In November, cybersecurity collective vx-underground wrote on X, formerly Twitter, that: Anonymous hackers claimed to have hacked Coin Clouda bankrupt Bitcoin ATM company.
According to the website vx-underground, the hackers claimed to have stolen 70,000 photos of customers taken from cameras built into the ATMs, in addition to the personal data of 300,000 customers, which allegedly included “Social Security numbers, date of birth, first name.” Name, last name, email address, phone number, current occupation, physical address, and more.
No one has publicly claimed the hack. A month later, what actually happened to Coin Cloud remains a mystery, even according to the company’s new owner.

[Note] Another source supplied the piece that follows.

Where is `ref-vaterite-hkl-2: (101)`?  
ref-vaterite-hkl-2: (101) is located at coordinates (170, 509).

Coin Cloud was a company that owned thousands of Bitcoin ATMs across the United States and Brazil. According to its official website, Even the company It filed for bankruptcy in February. In July, Genesis coinanother Bitcoin ATM provider, acquired 5,700 ATMs from Coin Cloud that have since been discontinued, According to a press release published at the time. Genesis Coin itself was acquired earlier in January by Andrew Barnard and his associate It owns another cryptocurrency ATM company called Bitstop.
call us
Do you have more information about the Coin Cloud hack? We would love to hear from you. You can contact Lorenzo Franceschi-Bicchierai securely on Signal at +1 917 257 1382, via Telegram, Keybase and Wire @lorenzofb, or by email lorenzo@techcrunch.com. You can also contact TechCrunch via SecureDrop.
Barnard, who serves as CEO of Bitcoin ATMthe company that was renamed after purchasing some of Coin Cloud’s assets in bankruptcy proceedings, told TechCrunch that his company launched an investigation after vx-underground’s tweet, but was unable to determine when the breach occurred or who was responsible, and he himself described the incident as a “mystery.”

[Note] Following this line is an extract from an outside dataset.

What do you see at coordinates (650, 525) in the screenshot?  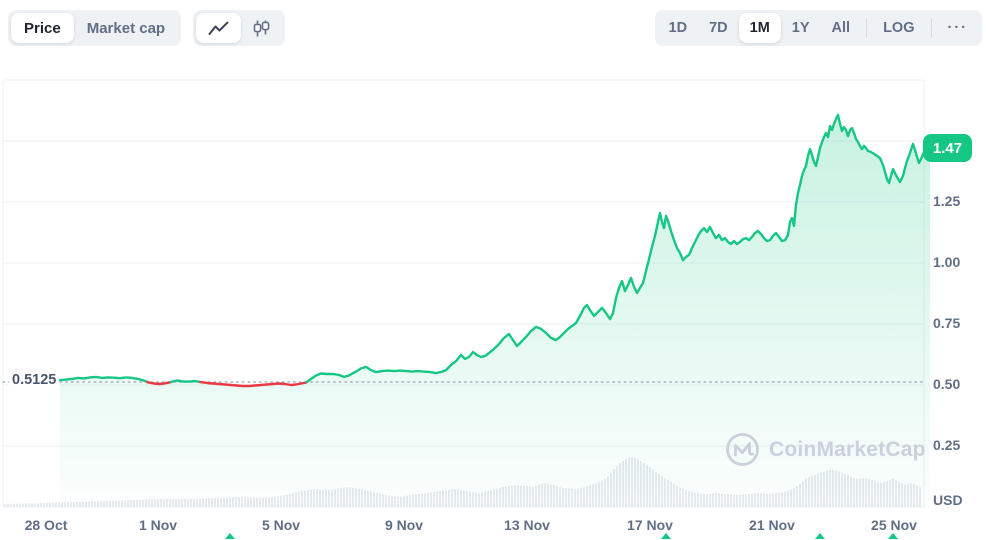 I see `x-axis-label: 17 Nov` at bounding box center [650, 525].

“The data breach has been around for a while, as Coin Cloud has been hacked several times in the past when it was still an operating company,” Barnard said. “I think the data is now being ransomized. It’s impossible to say.” [when] There were few controls throughout the software development process and many international contractors had access to source code that contained secrets within it to access [database]Barnard said in an email.
“The services that Coin Cloud keeps alive don’t appear to have been hacked recently from what we’ve shown,” Barnard added. “So it is reasonable to assume that this data was indeed stolen from one of the previous times the Coin Cloud was hacked. It is an assumption, but a reasonable one. It is impossible to determine when the data was compromised or who did it. Multiple vendors and internal employees have access Moreover, this could have happened at different times over the years.
If someone got hold of the source code, which contains administrator credentials for the database, the hackers “would have access to all the information,” Barnard said. [Know Your Customer] Customer information.”
Know Your Customer, or KYC, are checks conducted by technology and financial companies to verify a person’s identity to prevent fraud and money laundering. Know Your Customer (KYC) checks often rely on customers providing scans of their identity documents.
A former Coin Cloud employee, who requested to remain anonymous, told TechCrunch that Coin Cloud was “an absolute disaster to work for.”
“We didn’t have a security team,” the former employee said, adding that she believed Coin Cloud had been hacked at least once in the past year, and that the company stored much of the data in plain text, meaning it was not encrypted.